When you print the records, keep every line identical to the original.

--- DATA FOR REVIEW ---

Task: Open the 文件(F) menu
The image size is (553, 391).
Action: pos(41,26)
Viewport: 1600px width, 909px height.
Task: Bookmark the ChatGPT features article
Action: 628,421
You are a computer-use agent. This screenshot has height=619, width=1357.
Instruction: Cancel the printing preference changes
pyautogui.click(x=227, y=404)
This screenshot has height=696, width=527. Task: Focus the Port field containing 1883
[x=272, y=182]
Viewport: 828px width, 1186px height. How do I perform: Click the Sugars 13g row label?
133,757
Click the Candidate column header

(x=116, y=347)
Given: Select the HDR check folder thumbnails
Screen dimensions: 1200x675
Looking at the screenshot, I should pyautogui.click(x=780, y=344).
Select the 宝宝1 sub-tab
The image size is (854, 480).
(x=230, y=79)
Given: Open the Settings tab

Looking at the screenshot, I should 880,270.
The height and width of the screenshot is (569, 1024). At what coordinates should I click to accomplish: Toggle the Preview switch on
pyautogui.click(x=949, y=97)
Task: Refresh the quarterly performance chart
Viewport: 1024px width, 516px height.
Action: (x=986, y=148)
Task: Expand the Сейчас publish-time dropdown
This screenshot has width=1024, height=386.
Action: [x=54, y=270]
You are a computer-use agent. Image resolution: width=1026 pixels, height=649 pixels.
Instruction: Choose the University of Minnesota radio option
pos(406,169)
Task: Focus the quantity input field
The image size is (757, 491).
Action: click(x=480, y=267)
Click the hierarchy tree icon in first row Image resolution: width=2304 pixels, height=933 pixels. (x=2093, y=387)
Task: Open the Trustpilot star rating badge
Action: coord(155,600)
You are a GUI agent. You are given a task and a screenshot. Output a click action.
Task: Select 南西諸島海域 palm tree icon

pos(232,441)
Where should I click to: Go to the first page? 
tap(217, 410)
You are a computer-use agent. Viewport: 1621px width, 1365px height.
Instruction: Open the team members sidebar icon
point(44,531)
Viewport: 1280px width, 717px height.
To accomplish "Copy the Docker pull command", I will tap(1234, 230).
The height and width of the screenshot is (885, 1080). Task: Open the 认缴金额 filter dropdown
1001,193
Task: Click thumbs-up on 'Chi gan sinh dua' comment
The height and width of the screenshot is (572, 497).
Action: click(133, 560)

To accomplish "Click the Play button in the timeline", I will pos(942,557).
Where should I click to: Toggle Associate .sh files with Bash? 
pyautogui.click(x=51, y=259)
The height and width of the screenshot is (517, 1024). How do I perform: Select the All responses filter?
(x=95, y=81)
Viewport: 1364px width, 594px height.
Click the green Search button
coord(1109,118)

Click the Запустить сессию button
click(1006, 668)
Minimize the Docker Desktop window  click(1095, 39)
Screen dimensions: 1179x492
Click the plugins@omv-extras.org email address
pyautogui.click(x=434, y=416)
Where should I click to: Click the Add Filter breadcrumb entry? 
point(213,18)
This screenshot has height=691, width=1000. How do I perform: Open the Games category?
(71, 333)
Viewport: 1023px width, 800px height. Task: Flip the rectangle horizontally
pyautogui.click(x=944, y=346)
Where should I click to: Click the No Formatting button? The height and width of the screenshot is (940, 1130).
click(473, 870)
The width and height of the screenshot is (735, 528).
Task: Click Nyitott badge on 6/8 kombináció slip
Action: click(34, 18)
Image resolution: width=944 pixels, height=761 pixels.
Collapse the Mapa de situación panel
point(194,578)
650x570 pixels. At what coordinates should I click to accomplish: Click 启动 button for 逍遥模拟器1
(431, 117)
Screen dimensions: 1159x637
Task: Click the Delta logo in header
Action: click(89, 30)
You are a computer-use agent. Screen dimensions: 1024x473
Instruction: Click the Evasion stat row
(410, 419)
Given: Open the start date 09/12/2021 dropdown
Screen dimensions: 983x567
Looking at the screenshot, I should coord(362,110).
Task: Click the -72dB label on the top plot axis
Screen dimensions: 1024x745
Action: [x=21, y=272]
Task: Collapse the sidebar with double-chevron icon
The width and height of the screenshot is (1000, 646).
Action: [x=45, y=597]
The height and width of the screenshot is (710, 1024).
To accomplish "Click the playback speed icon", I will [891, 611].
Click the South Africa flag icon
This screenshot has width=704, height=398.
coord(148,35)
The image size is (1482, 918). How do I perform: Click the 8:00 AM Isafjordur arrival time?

---

ANSWER BOX >>
Task: Open the 文件(F) menu
The image size is (553, 391).
Action: pos(41,26)
Viewport: 1600px width, 909px height.
Task: Bookmark the ChatGPT features article
Action: 628,421
You are a computer-use agent. This screenshot has height=619, width=1357.
Instruction: Cancel the printing preference changes
pyautogui.click(x=227, y=404)
This screenshot has height=696, width=527. Task: Focus the Port field containing 1883
[x=272, y=182]
Viewport: 828px width, 1186px height. How do I perform: Click the Sugars 13g row label?
133,757
Click the Candidate column header

(x=116, y=347)
Given: Select the HDR check folder thumbnails
Screen dimensions: 1200x675
Looking at the screenshot, I should pyautogui.click(x=780, y=344).
Select the 宝宝1 sub-tab
The image size is (854, 480).
(x=230, y=79)
Given: Open the Settings tab

Looking at the screenshot, I should 880,270.
The height and width of the screenshot is (569, 1024). At what coordinates should I click to accomplish: Toggle the Preview switch on
pyautogui.click(x=949, y=97)
Task: Refresh the quarterly performance chart
Viewport: 1024px width, 516px height.
Action: (x=986, y=148)
Task: Expand the Сейчас publish-time dropdown
This screenshot has width=1024, height=386.
Action: [x=54, y=270]
You are a computer-use agent. Image resolution: width=1026 pixels, height=649 pixels.
Instruction: Choose the University of Minnesota radio option
pos(406,169)
Task: Focus the quantity input field
The image size is (757, 491).
Action: click(x=480, y=267)
Click the hierarchy tree icon in first row Image resolution: width=2304 pixels, height=933 pixels. (x=2093, y=387)
Task: Open the Trustpilot star rating badge
Action: coord(155,600)
You are a GUI agent. You are given a task and a screenshot. Output a click action.
Task: Select 南西諸島海域 palm tree icon

pos(232,441)
Where should I click to: Go to the first page? 
tap(217, 410)
You are a computer-use agent. Viewport: 1621px width, 1365px height.
Instruction: Open the team members sidebar icon
point(44,531)
Viewport: 1280px width, 717px height.
To accomplish "Copy the Docker pull command", I will tap(1234, 230).
The height and width of the screenshot is (885, 1080). Task: Open the 认缴金额 filter dropdown
1001,193
Task: Click thumbs-up on 'Chi gan sinh dua' comment
The height and width of the screenshot is (572, 497).
Action: click(133, 560)

To accomplish "Click the Play button in the timeline", I will pos(942,557).
Where should I click to: Toggle Associate .sh files with Bash? 
pyautogui.click(x=51, y=259)
The height and width of the screenshot is (517, 1024). How do I perform: Select the All responses filter?
(x=95, y=81)
Viewport: 1364px width, 594px height.
Click the green Search button
coord(1109,118)

Click the Запустить сессию button
click(1006, 668)
Minimize the Docker Desktop window  click(1095, 39)
Screen dimensions: 1179x492
Click the plugins@omv-extras.org email address
pyautogui.click(x=434, y=416)
Where should I click to: Click the Add Filter breadcrumb entry? 
point(213,18)
This screenshot has height=691, width=1000. How do I perform: Open the Games category?
(71, 333)
Viewport: 1023px width, 800px height. Task: Flip the rectangle horizontally
pyautogui.click(x=944, y=346)
Where should I click to: Click the No Formatting button? The height and width of the screenshot is (940, 1130).
click(473, 870)
The width and height of the screenshot is (735, 528).
Task: Click Nyitott badge on 6/8 kombináció slip
Action: click(34, 18)
Image resolution: width=944 pixels, height=761 pixels.
Collapse the Mapa de situación panel
point(194,578)
650x570 pixels. At what coordinates should I click to accomplish: Click 启动 button for 逍遥模拟器1
(431, 117)
Screen dimensions: 1159x637
Task: Click the Delta logo in header
Action: click(89, 30)
You are a computer-use agent. Screen dimensions: 1024x473
Instruction: Click the Evasion stat row
(410, 419)
Given: Open the start date 09/12/2021 dropdown
Screen dimensions: 983x567
Looking at the screenshot, I should coord(362,110).
Task: Click the -72dB label on the top plot axis
Screen dimensions: 1024x745
Action: [x=21, y=272]
Task: Collapse the sidebar with double-chevron icon
The width and height of the screenshot is (1000, 646).
Action: [x=45, y=597]
The height and width of the screenshot is (710, 1024).
To accomplish "Click the playback speed icon", I will [891, 611].
Click the South Africa flag icon
This screenshot has width=704, height=398.
coord(148,35)
The image size is (1482, 918). How do I perform: Click the 8:00 AM Isafjordur arrival time?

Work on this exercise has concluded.